▶ [DATA SHOWN]:

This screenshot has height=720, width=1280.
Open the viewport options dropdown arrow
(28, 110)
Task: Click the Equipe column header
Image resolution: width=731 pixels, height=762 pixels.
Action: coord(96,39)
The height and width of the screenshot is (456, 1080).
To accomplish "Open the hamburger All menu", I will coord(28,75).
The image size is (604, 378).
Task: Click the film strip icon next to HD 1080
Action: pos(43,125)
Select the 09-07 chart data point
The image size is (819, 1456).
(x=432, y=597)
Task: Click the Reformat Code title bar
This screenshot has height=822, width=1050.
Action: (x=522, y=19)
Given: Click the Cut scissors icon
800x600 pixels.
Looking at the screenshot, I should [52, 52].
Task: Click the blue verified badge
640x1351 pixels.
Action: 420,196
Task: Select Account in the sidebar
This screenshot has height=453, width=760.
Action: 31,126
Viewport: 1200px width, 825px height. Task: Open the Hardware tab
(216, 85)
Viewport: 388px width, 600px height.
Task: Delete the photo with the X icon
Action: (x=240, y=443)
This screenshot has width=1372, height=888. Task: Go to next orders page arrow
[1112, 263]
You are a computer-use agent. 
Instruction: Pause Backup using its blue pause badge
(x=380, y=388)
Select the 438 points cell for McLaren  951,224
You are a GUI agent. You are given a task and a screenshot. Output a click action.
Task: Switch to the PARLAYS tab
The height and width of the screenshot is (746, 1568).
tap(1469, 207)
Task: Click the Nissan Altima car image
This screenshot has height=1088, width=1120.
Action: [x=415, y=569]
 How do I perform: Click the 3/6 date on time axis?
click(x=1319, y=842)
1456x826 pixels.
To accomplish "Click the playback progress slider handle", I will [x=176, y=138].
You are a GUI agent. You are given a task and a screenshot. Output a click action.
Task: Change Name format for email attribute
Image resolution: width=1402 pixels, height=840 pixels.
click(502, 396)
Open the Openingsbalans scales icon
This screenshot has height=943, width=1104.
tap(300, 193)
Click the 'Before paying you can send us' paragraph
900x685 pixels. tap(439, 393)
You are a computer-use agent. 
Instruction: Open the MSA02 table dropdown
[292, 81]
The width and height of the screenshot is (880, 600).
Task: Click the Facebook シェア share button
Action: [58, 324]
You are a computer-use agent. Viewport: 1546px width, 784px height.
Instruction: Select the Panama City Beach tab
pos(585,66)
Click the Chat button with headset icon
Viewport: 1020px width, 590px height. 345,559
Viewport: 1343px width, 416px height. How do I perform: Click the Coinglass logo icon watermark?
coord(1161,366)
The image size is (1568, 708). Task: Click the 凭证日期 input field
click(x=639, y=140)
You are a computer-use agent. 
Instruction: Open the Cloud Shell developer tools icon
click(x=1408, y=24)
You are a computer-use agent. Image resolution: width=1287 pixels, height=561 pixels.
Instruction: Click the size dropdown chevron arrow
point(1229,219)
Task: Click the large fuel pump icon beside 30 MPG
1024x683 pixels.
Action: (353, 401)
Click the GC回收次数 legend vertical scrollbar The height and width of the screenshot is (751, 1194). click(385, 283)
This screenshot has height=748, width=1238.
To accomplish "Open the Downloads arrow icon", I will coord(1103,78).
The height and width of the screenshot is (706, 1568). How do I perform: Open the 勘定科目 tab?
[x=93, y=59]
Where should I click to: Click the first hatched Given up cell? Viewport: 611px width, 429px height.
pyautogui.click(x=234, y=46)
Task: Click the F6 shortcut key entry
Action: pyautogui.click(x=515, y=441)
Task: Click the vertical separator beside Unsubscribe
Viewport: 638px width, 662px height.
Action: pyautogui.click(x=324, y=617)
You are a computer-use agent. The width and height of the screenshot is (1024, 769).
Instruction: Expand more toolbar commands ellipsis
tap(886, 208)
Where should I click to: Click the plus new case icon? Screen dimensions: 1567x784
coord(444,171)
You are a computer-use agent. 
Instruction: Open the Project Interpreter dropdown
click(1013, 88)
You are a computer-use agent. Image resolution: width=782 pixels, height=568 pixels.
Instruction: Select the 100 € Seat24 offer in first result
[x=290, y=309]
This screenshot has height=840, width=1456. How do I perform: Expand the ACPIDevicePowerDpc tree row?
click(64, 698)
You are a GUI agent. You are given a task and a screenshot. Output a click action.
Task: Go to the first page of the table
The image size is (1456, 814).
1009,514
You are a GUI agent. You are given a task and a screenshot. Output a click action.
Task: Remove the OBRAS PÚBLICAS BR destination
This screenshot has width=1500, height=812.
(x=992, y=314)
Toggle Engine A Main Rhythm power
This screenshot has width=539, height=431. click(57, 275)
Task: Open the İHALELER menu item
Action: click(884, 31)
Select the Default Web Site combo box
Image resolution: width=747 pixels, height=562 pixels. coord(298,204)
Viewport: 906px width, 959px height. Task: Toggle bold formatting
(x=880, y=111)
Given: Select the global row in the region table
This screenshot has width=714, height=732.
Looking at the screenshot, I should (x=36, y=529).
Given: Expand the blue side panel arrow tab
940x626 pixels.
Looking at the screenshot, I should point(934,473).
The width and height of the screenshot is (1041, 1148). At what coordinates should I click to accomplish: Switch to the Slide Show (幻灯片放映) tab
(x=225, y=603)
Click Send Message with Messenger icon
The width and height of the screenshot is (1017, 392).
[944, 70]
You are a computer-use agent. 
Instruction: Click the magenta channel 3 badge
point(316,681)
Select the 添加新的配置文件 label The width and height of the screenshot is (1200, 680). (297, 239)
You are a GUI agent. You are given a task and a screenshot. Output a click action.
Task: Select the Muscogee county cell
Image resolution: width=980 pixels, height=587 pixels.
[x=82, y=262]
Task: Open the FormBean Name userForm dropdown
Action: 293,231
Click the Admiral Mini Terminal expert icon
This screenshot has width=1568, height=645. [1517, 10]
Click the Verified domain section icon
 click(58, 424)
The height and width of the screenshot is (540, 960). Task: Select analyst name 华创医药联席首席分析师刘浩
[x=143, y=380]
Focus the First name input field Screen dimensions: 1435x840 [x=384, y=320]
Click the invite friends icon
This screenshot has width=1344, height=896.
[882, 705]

▶ [TASK DESCRIPTION]:
Once the line with "Task: Click the blue verified badge" is found in the records above, print exactly that line and every line after it through the line with "You are a computer-use agent. Viewport: 1546px".

▶ [RESPONSE TO THIS TASK]:
Task: Click the blue verified badge
640x1351 pixels.
Action: 420,196
Task: Select Account in the sidebar
This screenshot has height=453, width=760.
Action: 31,126
Viewport: 1200px width, 825px height. Task: Open the Hardware tab
(216, 85)
Viewport: 388px width, 600px height.
Task: Delete the photo with the X icon
Action: (x=240, y=443)
This screenshot has width=1372, height=888. Task: Go to next orders page arrow
[1112, 263]
You are a computer-use agent. 
Instruction: Pause Backup using its blue pause badge
(x=380, y=388)
Select the 438 points cell for McLaren  951,224
You are a GUI agent. You are given a task and a screenshot. Output a click action.
Task: Switch to the PARLAYS tab
The height and width of the screenshot is (746, 1568).
tap(1469, 207)
Task: Click the Nissan Altima car image
This screenshot has height=1088, width=1120.
Action: [x=415, y=569]
 How do I perform: Click the 3/6 date on time axis?
click(x=1319, y=842)
1456x826 pixels.
To accomplish "Click the playback progress slider handle", I will [x=176, y=138].
You are a GUI agent. You are given a task and a screenshot. Output a click action.
Task: Change Name format for email attribute
Image resolution: width=1402 pixels, height=840 pixels.
click(502, 396)
Open the Openingsbalans scales icon
This screenshot has height=943, width=1104.
tap(300, 193)
Click the 'Before paying you can send us' paragraph
900x685 pixels. tap(439, 393)
You are a computer-use agent. 
Instruction: Open the MSA02 table dropdown
[292, 81]
The width and height of the screenshot is (880, 600).
Task: Click the Facebook シェア share button
Action: [58, 324]
You are a computer-use agent. Viewport: 1546px width, 784px height.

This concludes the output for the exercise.